- [Required tasks]
A. List each distinct name shown as the author of a post in the thread, once per name.
B. Copy the thread word for word from "Either Google is" up to and including "top of that.".

Mastodawn

Jeff Geerling May 24, 2024

lol glad I use DuckDuckGo, wouldn't want to be eating rocks now
https://infosec.exchange/@howelloneill/112492876811138145

Patrick Howell O'Neill (@[email protected])

Attached: 2 images

Infosec Exchange

Show thread

Admiral Snackbär May 24, 2024

@geerlingguy

All jokes aside, but this has essentially two implications:

Either Google is structurally too incompetent to actually test edge cases before deploying such products.

Or they did test it, and just said "fuck it, as long as nobody dies attributable to us, it's good PR".

Both scenarios are terrifying.

Show thread

chebra May 24, 2024

@AdmSnackbar @geerlingguy

Option number 3 - these things cannot be tested. It's an intrinsic part of the technology, LLMs will simply always hallucinate and can never be completely protected from outputting training data verbatim or giving these false answers. They were never meant to. It's a glorified random word generator. And we are now building businesses on top of that.

Show thread

Admiral Snackbär

@chebra @geerlingguy

Of course you can test them by, you know, trying stuff out.

You can't unit test them like traditional software, but I expect every company to have at least a few test queries for these models. Including some weird ones. This is not that one weird query that breaks Google, it's endemic. This feature is clearly not ready and releasing it to the public reeks of recklessness or stupidity.

- [Exercise data]
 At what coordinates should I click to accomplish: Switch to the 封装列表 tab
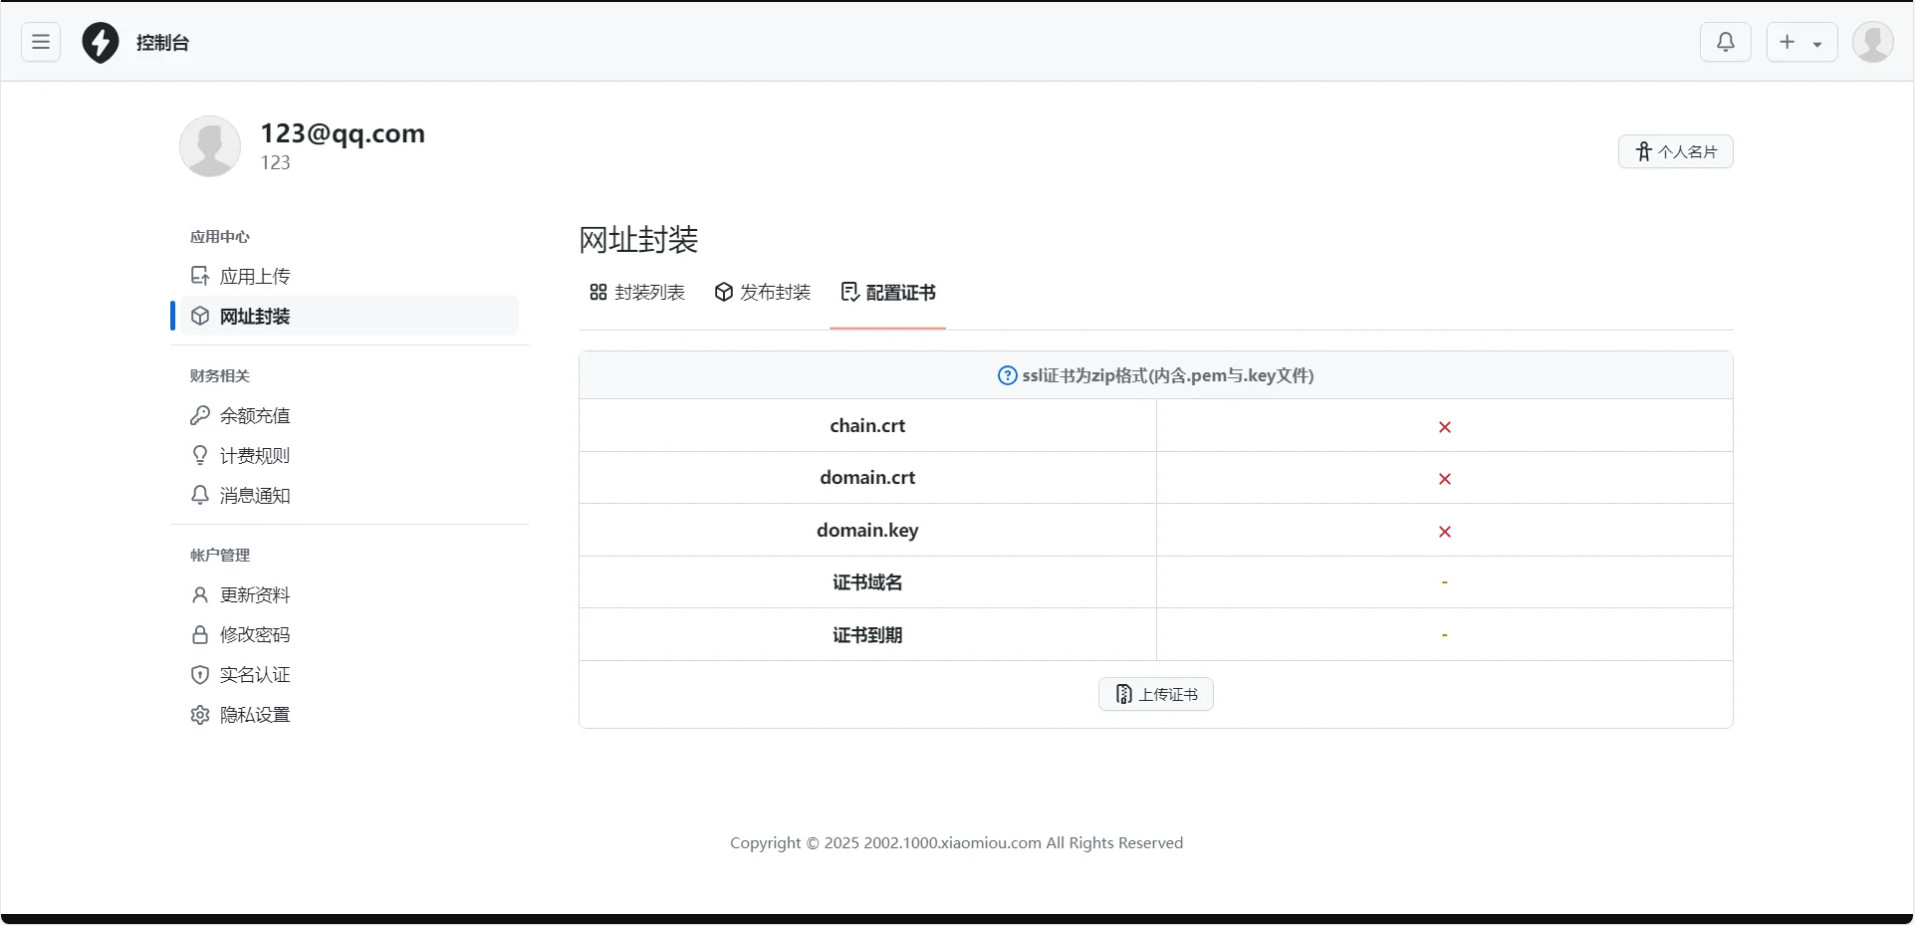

- [Answers given]
A.
Jeff Geerling
Admiral Snackbär
chebra

B.
Either Google is structurally too incompetent to actually test edge cases before deploying such products.

Or they did test it, and just said "fuck it, as long as nobody dies attributable to us, it's good PR".

Both scenarios are terrifying.

Show thread

chebra May 24, 2024

@AdmSnackbar @geerlingguy

Option number 3 - these things cannot be tested. It's an intrinsic part of the technology, LLMs will simply always hallucinate and can never be completely protected from outputting training data verbatim or giving these false answers. They were never meant to. It's a glorified random word generator. And we are now building businesses on top of that.